=== Section Start ===

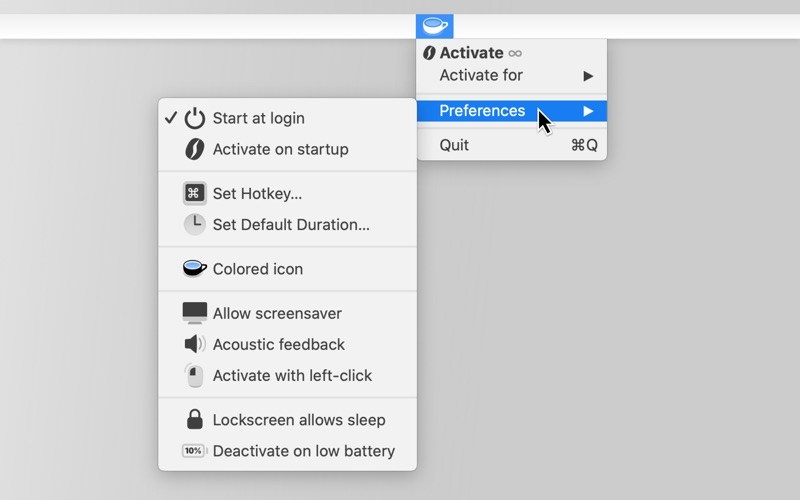This screenshot has width=800, height=500.
Task: Select the Activate menu item
Action: pyautogui.click(x=471, y=53)
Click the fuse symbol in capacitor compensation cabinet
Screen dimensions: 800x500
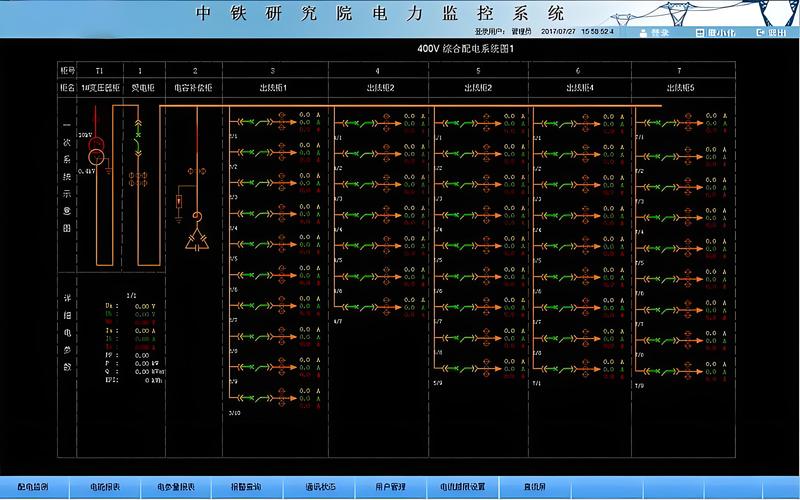(x=178, y=202)
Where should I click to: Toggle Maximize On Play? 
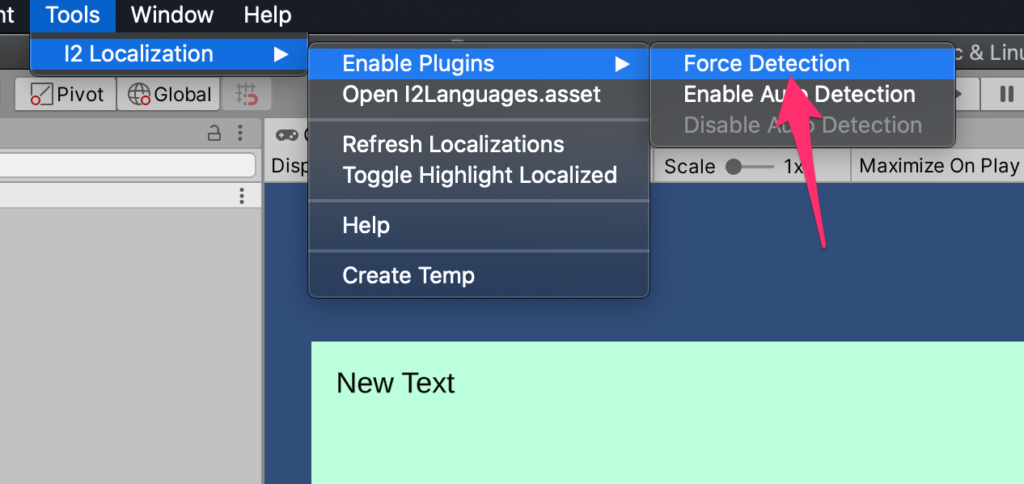[938, 166]
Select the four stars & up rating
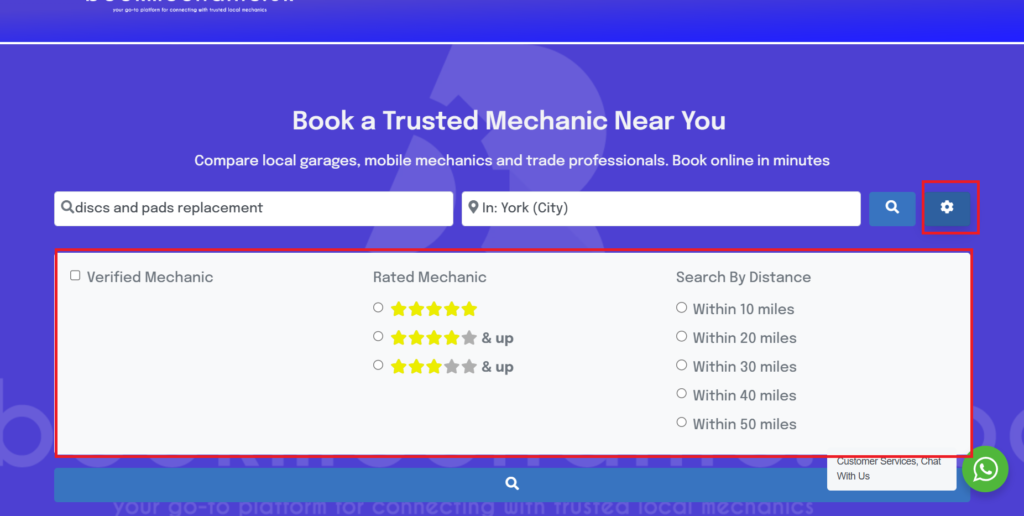The width and height of the screenshot is (1024, 516). 378,337
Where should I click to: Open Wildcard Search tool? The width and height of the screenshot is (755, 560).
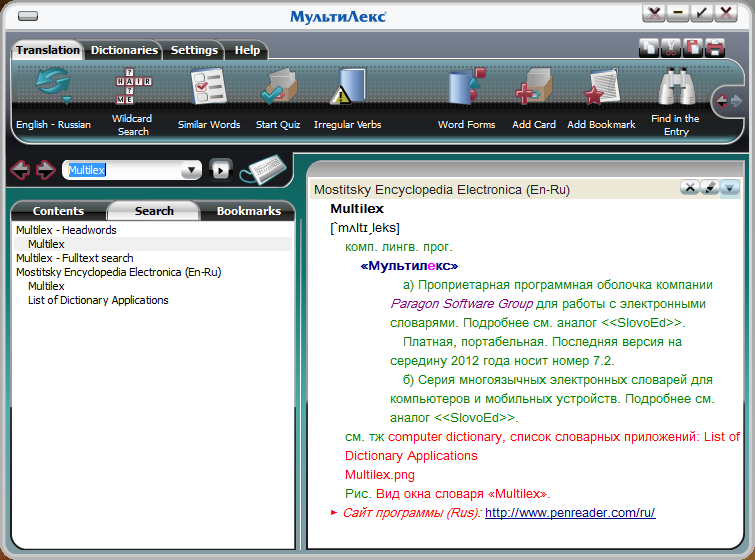tap(132, 87)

=== Section End ===

§ Exercise prompt
For this exercise, transcribe exactly only the lines from the one containing "Where should I click to: Open" through the end of the listing, inclusive, without the pictures.

§ Answer to the exercise
Where should I click to: Open Wildcard Search tool? The width and height of the screenshot is (755, 560).
tap(132, 87)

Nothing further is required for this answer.